Our Senior Director of Technical Center Americas, Ilyas Ayub, wrote an article for Battery Power Online in August 2018 that compares and contrasts Lithium vs. Lead-Acid (Pb) across a variety of portable, motive and stationary applications. This article was republished in October 2018 by Southern Oregon Business Journal.

Social_Article_Li-ion vs Lead_V4Let’s be clear, the Lead-Acid (Pb) battery is still the mainstay of many battery applications such as starting your car, backing up a server-farm or telephone system, maintaining an alarm system – the list is long. But Lithium-ion (Li-ion), the mainstay for portable devices, such as cell phones and laptops, is continuing to expand into new markets and applications – even those where Pb is king.

Pb offers many advantages for non-portable devices where size or weight are not critical factors. While it has low energy density, it features great power density at a very low cost. However, the maintenance and replacement costs of Pb are starting to become a hindrance to Pb’s continued dominance.
Lithium is more than twice the cost of Pb, but it has improved power capability and low-maintenance such that is has become more popular for in-rack backup for server functions such as memory storage. The reduced space, better heat tolerance, and high-power discharge capability out-weigh the added costs in mission-critical computing uses. Additionally, due to the recent push for electric vehicles around the world, the price point for Li-ion is starting to decrease.

For low-cost, but critical applications, such as starting your car, Pb-Acid will certainly remain the battery of choice. Sealed Lead-Acid (SLA) or Valve-Regulated Lead-Acid (VRLA) still command the majority of server and telecom backup systems along with flooded Lead-Acid, which can last up to 20 years when properly maintained.

As more devices become portable via the continued advancement of low-power electronics, Li-ion will continue to enable new applications. For truly portable devices, Li-ion has ruled for laptops and cell phones for many years, but is now expanding into “larger” portable devices such as lawn and garden tools. Soon enough, Li-ion will be seen more within the outdoor power equipment segment that includes mowers, chain-saws, etc.

Why Is Li-ion Continuing To Expand Into New Market Applications?

Li-ion enables new opportunities due to its benefits such as low weight, high energy and high power density. Just 10 years ago, the power tool market was dominated by Nickel-Cadmium (NiCd) batteries due to low cost and high-power delivery.

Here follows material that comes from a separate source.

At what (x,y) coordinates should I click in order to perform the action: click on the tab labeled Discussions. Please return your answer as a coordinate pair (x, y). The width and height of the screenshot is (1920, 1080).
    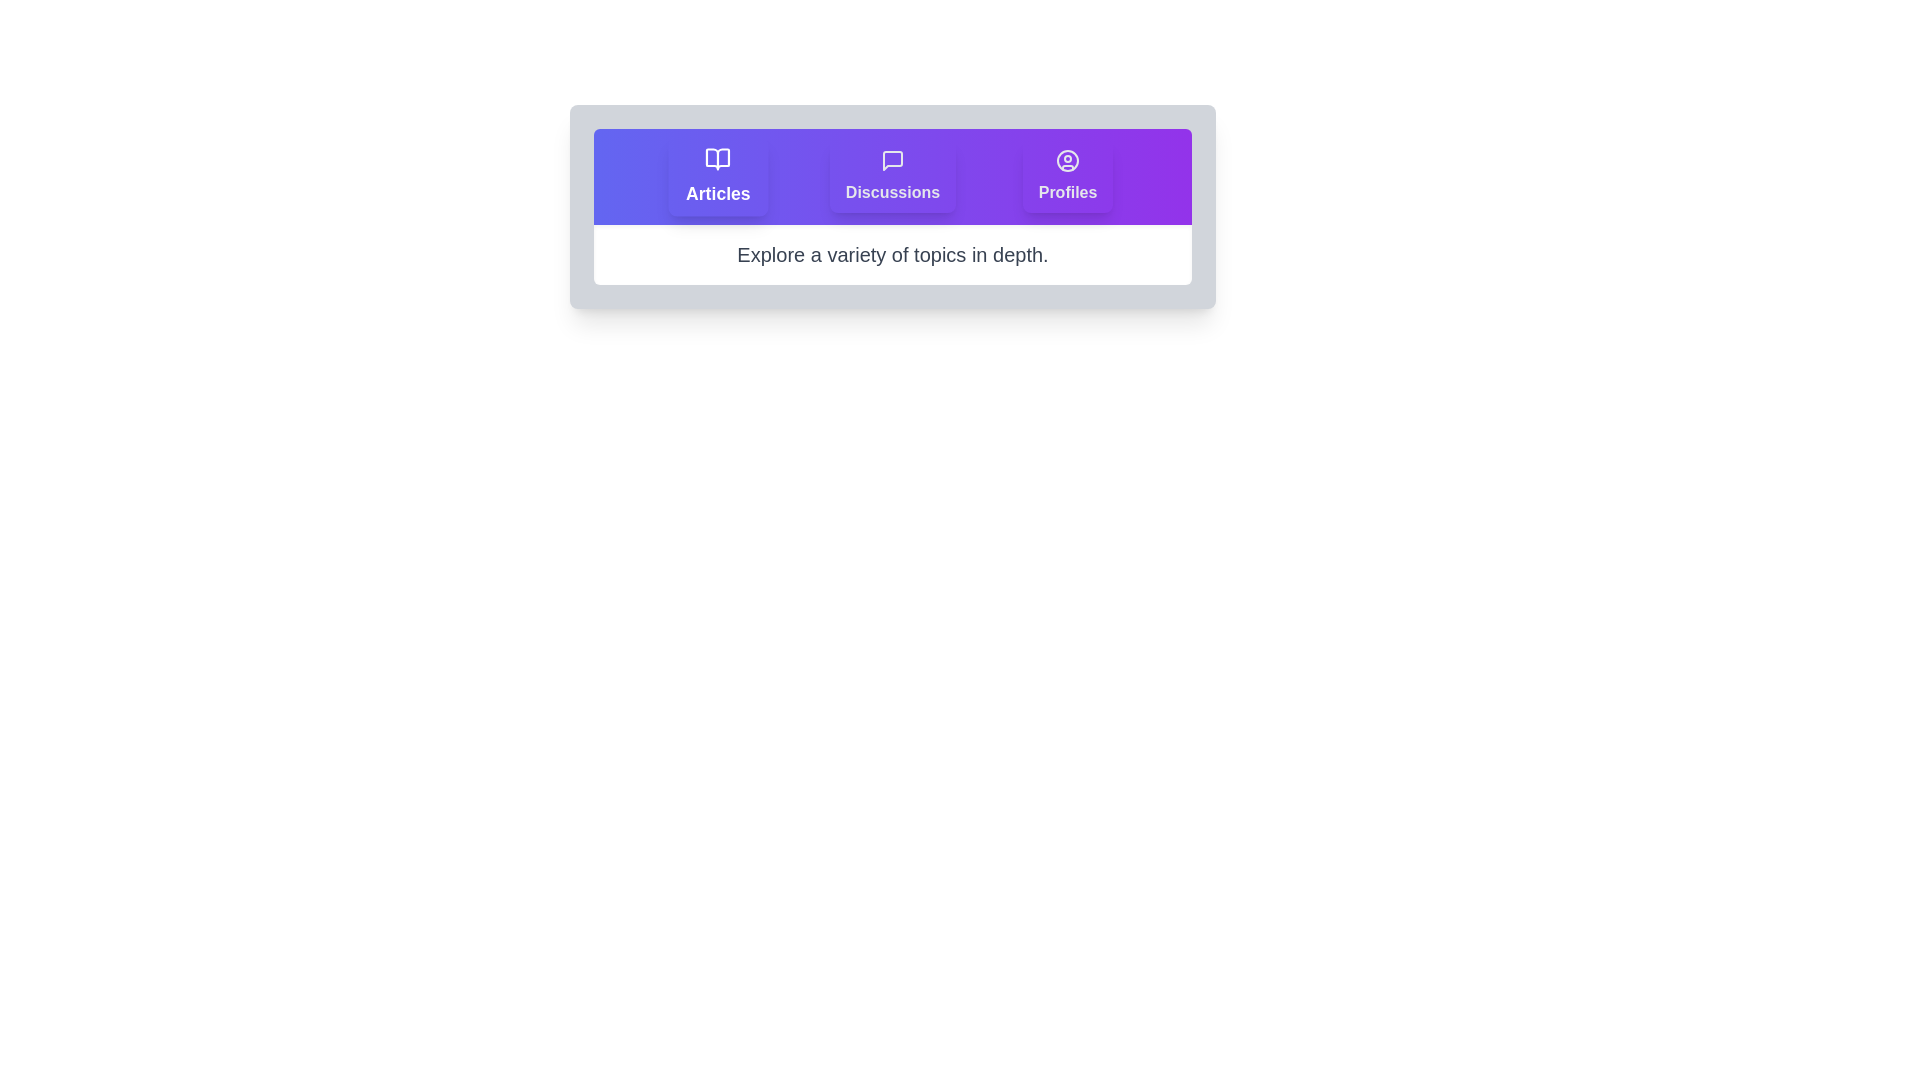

Li-ion was a very expensive alternative such that many thought it would never be viable for power tools—particularly ones at consumer price points. But Li-ion enabled a new type of power tool: one which took advantage of a more efficient and more powerful motor at a higher voltage. Previous NiCd designs did not exceed 18V due to the weight of the battery, but Li-ion enabled 36V (and now higher) designs. Higher motor voltages are more efficient and more powerful such that now portable power tools could do things previously reserved for only plug-in AC-powered tools. DeWalt 36V and Milwaukee 28V started the trend which has continued to even higher voltages and more capable devices.